**YOUR GOAL**
Print every line below exactly. Skip the pictures.
--- EXERCISE DATA ---
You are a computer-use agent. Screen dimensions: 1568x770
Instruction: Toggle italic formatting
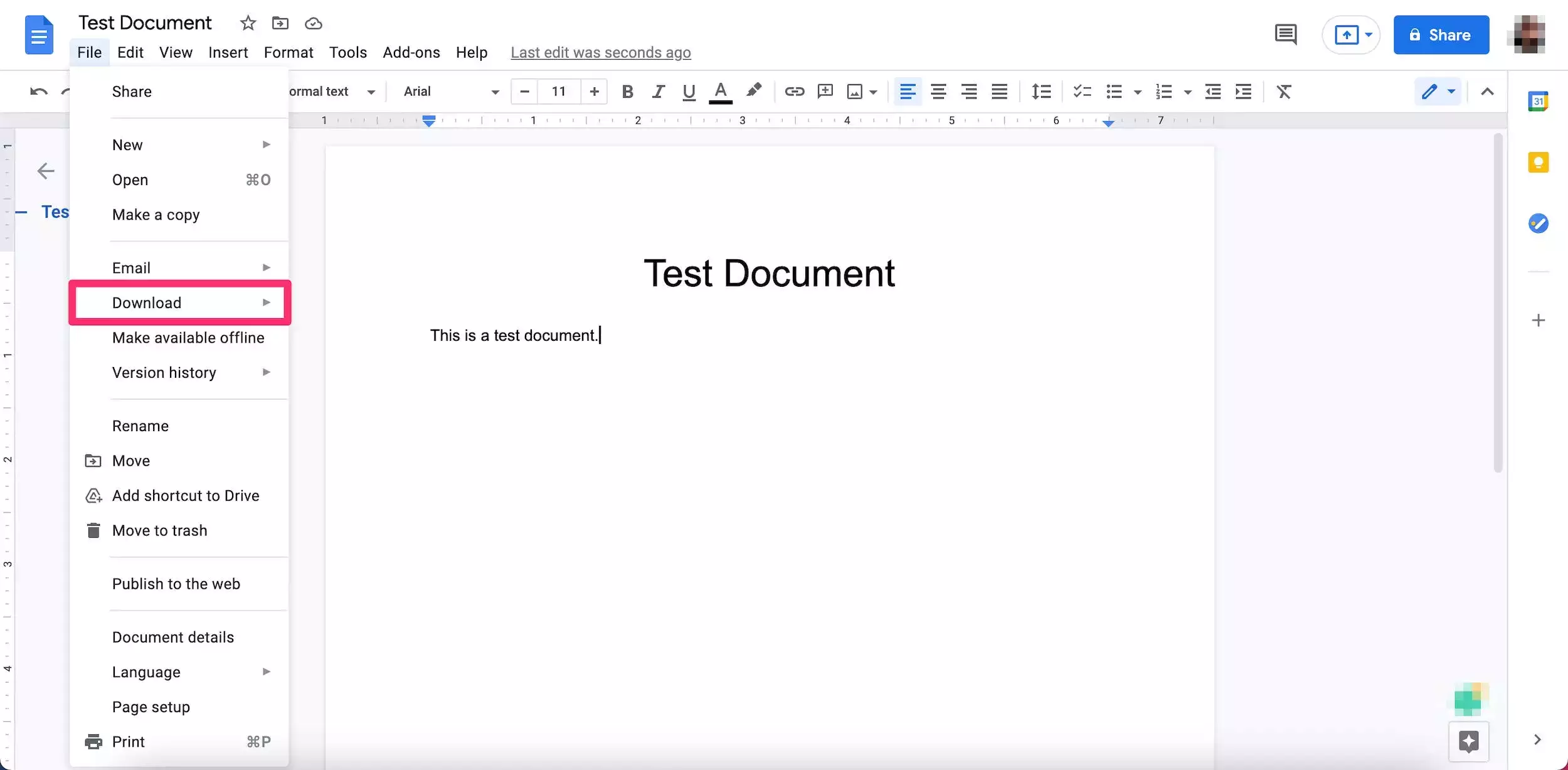click(657, 92)
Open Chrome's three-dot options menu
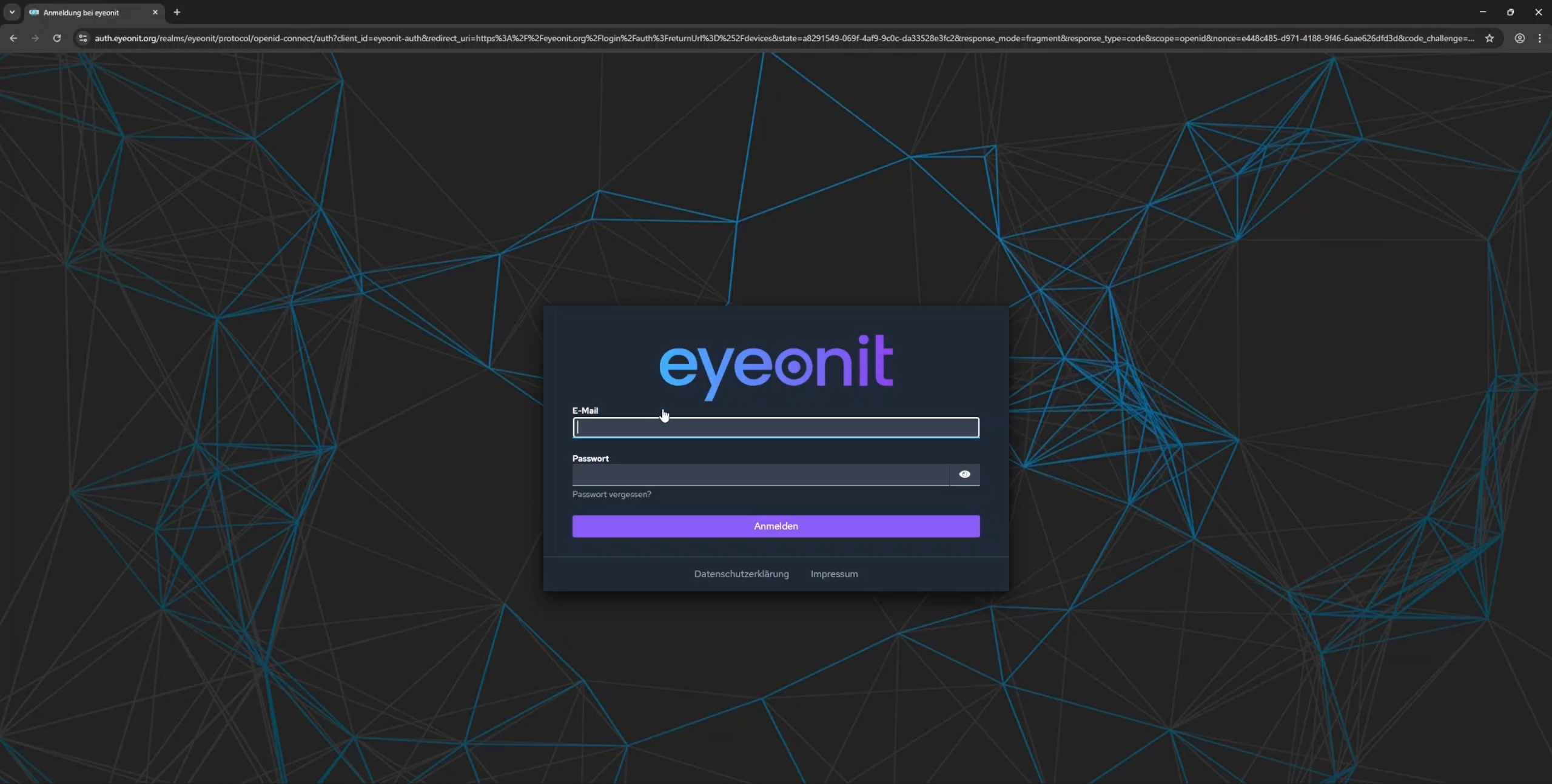This screenshot has width=1552, height=784. pos(1541,38)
---
**RESPONSE**
You are a computer-use agent. Screen dimensions: 1568x770
Instruction: Toggle italic formatting
click(657, 92)
Open Chrome's three-dot options menu
This screenshot has width=1552, height=784. pos(1541,38)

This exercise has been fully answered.